Darcy Merkur of the Toronto law firm Thomson Rogers, which filed the suit in May on behalf of representative plaintiff Gerard Schick of Midland, Ont., said that so far 58 plaintiffs from across Canada have sought to join.

"The study's consistent with other studies we have seen that link dopamine agonists to compulsive behaviour, in particular to compulsive gambling," said Merkur. "The link is definitely there and the fact that dopamine receptors have this propensity is something that we say ought to have been known to the manufacturers a long time ago."

But the manufacturer and distributors of the drug say there's no scientific evidence that Mirapex causes the problem.

A statement from Burlington, Ont.-based Boehringer Ingelheim (Canada) says some recent research has suggested that pathological gambling may be both part of Parkinson's itself and a side-effect of drugs to treat the disease, including all dopamine agonists and levodopa, the standard therapy.

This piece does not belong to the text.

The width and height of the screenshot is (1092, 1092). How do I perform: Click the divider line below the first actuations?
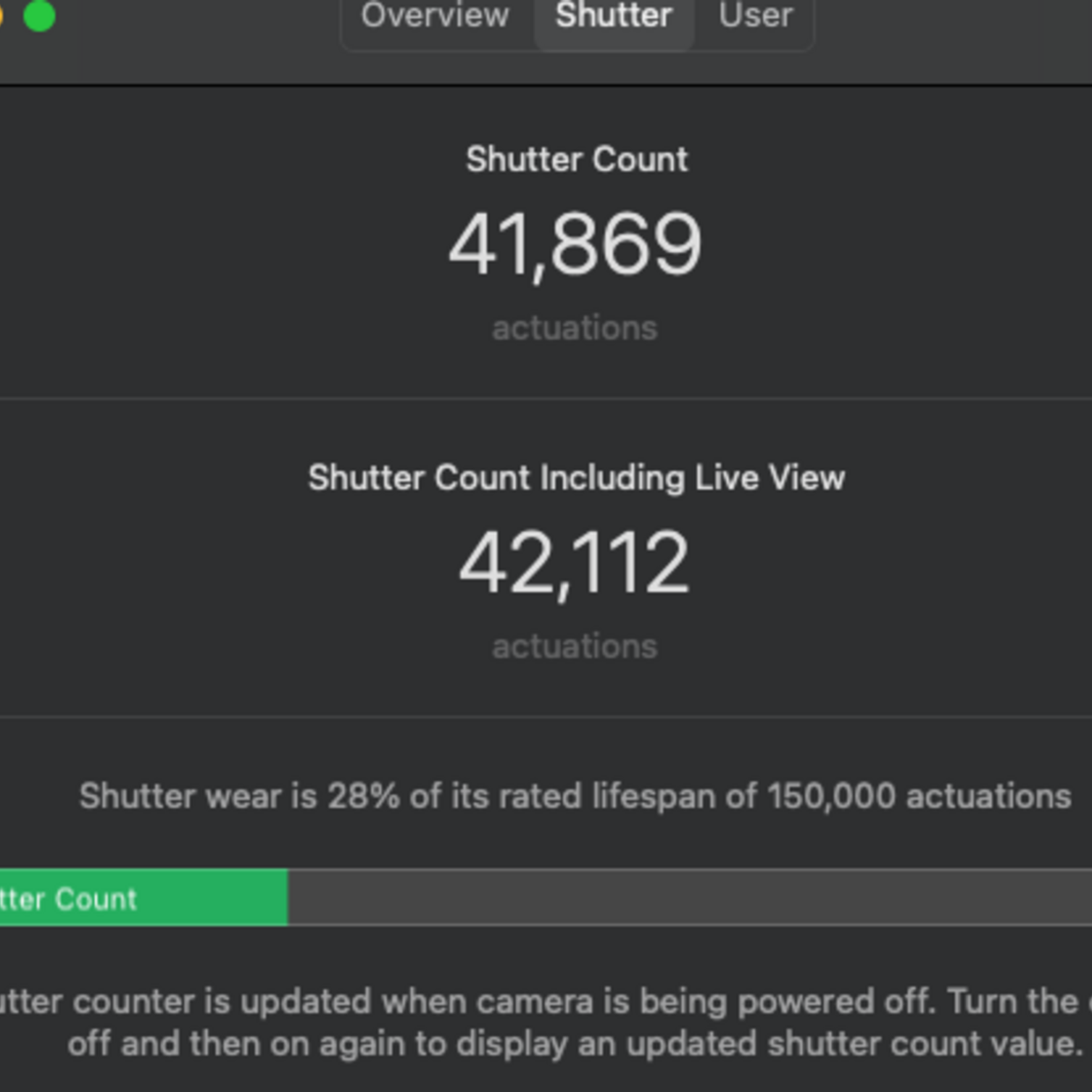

Even so, the company has updated the labelling of Mirapex to advise doctors and patients about the potential impact.

Peggy Yates, a spokeswoman for the Parkinson Society of Canada, declined comment on the Mayo study but said the organization "supports research to study the relationship between gambling and/or other compulsive behaviours associated with Parkinson's disease and/or medication."

She added: "There is not enough scientific evidence to conclude a direct link at this time."

Parkinson's disease is a progressive disorder that affects movement, muscle control and balance. The cause is unknown, but by the time symptoms develop, patients have lost up to 90 per cent of dopamine-producing cells in the brain.